This study comprehensively analyzes the failure behavior of metro vehicle end structures (VESs) during collisions, using the common material SUS301L-MT in a stainless steel metro and its VES as the research object. First, constitutive and failure tests are performed on the material, the macro–micro characterization of its mechanical properties is performed, and the failure strains and morphologies under various stress states are obtained and discussed. Subsequently, two failure criteria, Von Mises (VM) and Generalized Incremental Stress State Dependent Damage Model (GISSMO), are calibrated and established. Finally, the crashworthiness evaluation indexes of the VES are defined, and vertical offset collisions of metro VESs for different speed levels are numerically analyzed.
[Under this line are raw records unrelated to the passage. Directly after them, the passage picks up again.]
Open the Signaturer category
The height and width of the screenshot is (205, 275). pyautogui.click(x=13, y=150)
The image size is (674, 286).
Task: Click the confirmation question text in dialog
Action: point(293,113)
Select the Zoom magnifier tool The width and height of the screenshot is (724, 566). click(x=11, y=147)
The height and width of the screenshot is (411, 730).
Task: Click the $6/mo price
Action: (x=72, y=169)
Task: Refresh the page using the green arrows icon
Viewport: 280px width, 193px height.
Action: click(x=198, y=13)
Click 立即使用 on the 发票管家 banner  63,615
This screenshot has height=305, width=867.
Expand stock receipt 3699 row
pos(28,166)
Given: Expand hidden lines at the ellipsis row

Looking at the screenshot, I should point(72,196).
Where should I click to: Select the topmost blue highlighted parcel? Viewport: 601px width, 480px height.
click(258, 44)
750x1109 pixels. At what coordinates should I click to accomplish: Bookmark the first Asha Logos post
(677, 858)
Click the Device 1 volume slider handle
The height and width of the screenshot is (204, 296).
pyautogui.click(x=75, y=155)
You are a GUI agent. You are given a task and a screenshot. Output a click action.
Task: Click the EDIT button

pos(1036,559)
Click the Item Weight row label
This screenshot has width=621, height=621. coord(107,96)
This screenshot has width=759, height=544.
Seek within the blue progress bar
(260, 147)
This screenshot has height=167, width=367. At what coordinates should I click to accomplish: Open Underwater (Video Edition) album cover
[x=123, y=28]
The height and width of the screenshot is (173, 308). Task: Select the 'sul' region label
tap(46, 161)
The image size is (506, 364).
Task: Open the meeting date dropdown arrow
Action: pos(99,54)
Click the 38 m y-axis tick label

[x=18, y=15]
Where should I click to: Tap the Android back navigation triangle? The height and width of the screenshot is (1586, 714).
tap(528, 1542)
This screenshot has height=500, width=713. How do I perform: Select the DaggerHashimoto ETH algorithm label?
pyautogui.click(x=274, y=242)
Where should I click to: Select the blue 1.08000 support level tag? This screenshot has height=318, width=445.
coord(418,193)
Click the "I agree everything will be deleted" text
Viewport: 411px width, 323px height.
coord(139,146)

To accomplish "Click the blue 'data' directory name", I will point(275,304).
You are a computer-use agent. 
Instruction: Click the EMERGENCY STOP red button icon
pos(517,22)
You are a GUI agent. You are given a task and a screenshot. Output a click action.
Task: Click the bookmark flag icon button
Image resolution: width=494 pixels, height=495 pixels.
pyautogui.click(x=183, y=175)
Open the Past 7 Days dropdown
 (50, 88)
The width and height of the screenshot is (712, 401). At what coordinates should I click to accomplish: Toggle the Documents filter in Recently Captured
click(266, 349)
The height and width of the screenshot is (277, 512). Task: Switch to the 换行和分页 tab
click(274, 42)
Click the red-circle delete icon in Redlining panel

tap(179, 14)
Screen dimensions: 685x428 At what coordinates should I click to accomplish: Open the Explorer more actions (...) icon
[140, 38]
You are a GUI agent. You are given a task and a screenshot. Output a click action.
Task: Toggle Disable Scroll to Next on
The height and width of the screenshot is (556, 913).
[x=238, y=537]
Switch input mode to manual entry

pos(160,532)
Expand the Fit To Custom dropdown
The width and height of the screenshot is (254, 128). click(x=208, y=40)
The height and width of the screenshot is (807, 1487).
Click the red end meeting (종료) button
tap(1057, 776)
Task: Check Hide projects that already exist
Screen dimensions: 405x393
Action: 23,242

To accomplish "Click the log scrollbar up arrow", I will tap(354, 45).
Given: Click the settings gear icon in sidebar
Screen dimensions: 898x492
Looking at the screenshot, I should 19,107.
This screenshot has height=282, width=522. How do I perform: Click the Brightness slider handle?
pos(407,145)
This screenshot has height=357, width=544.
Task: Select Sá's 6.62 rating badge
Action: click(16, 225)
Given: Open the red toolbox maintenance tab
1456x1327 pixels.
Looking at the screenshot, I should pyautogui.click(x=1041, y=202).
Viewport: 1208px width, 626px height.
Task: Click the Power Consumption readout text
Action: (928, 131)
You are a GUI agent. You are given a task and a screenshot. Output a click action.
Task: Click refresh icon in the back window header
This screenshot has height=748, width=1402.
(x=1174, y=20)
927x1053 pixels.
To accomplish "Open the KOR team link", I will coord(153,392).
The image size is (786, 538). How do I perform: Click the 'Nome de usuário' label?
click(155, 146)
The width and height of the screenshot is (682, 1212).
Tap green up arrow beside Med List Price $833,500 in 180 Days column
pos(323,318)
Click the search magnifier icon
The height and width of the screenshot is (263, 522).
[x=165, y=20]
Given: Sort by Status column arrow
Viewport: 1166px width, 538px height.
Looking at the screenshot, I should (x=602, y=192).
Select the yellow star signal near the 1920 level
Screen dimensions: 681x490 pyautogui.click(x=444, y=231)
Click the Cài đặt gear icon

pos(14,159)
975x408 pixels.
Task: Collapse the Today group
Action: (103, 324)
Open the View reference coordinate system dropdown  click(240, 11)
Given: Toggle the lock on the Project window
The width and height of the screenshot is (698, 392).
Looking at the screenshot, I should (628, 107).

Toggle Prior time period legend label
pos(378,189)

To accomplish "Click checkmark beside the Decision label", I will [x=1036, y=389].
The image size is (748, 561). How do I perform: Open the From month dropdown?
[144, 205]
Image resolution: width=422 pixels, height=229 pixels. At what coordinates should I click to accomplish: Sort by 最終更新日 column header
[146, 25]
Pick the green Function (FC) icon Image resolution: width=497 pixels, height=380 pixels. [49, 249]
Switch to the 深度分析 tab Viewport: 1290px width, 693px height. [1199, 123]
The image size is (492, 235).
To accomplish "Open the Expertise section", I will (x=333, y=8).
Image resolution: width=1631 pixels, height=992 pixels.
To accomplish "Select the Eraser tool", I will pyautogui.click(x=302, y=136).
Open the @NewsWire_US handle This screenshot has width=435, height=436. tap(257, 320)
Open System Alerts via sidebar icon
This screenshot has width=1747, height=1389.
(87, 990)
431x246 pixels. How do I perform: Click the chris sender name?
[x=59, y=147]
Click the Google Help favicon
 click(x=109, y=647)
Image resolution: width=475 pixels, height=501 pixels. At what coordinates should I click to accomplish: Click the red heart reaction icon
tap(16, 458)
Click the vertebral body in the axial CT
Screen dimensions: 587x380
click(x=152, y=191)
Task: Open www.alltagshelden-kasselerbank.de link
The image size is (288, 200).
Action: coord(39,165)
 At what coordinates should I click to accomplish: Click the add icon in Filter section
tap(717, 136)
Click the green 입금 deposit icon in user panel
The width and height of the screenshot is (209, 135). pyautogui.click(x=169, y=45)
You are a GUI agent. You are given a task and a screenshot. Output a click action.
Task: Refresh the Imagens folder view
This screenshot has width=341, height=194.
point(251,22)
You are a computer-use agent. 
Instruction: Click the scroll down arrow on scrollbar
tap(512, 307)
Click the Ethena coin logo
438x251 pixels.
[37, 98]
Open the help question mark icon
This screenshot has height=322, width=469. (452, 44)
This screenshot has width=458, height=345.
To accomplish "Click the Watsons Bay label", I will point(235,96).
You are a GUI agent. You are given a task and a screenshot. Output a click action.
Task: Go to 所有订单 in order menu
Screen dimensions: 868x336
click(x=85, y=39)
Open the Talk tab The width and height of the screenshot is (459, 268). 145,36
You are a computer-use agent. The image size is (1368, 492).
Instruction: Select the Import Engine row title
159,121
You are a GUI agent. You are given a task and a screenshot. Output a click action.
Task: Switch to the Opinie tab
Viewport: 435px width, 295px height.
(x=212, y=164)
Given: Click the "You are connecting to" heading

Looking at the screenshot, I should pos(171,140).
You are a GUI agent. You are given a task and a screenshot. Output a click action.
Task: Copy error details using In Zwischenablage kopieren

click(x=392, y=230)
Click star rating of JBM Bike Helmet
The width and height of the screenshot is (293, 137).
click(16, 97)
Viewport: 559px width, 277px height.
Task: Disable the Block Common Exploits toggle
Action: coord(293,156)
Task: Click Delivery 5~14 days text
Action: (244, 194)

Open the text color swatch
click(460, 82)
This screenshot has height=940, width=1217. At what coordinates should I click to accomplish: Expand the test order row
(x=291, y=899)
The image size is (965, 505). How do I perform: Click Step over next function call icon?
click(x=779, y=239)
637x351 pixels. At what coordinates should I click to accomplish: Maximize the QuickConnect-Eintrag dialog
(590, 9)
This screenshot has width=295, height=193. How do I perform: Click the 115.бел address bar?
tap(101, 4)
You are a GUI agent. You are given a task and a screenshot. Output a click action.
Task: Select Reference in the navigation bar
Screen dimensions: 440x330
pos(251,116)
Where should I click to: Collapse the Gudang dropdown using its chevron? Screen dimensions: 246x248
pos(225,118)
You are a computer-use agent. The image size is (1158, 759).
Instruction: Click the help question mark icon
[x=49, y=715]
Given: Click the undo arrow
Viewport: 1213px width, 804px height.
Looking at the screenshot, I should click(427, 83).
The results show that the stress triaxiality significantly affects the failure strain of stainless steel SUS301L-MT, with the maximal difference for different stress states reaching 51.10%. SUS301L-MT stainless steel exhibits strain-rate strengthening and yield hysteresis effects. Overall, the numerical results for the VM criterion are worse than for the GISSMO criterion, which more accurately describes the collision behavior of metro VESs under complex stress states.

本研究以某不锈钢地铁中常用材料SUS301L-MT及其VES为研究对象，综合分析了地铁车辆端部结构（VES）在碰撞过程中的失效行为。首先，对材料进行了本构和失效试验，对其力学性能进行了宏观-微观表征，获得并讨论了各种应力状态下的失效应变和形貌。随后，校准并建立了两个失效准则，即 Von Mises (VM) 和广义增量应力状态相关损伤模型 (GISSMO)。最后，定义了VES的耐撞性评价指标，并对不同速度等级的地铁VES的垂直偏移碰撞进行了数值分析。结果表明，应力三轴性显着影响不锈钢SUS301L-MT的破坏应变，不同应力状态下的最大差异达到51.10%。SUS301L-MT不锈钢表现出应变率强化和屈服滞后效应。总体而言，VM 标准的数值结果比 GISSMO 标准差，后者更准确地描述了地铁 VES 在复杂应力状态下的碰撞行为。